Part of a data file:
• • • • • • •

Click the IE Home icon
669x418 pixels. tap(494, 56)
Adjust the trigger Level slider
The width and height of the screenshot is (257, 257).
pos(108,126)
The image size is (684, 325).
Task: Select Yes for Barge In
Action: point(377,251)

• • • • • • •

* [Task description] Copy every line of the material above without changing anything.

* [Answer to the exercise]
Click the IE Home icon
669x418 pixels. tap(494, 56)
Adjust the trigger Level slider
The width and height of the screenshot is (257, 257).
pos(108,126)
The image size is (684, 325).
Task: Select Yes for Barge In
Action: point(377,251)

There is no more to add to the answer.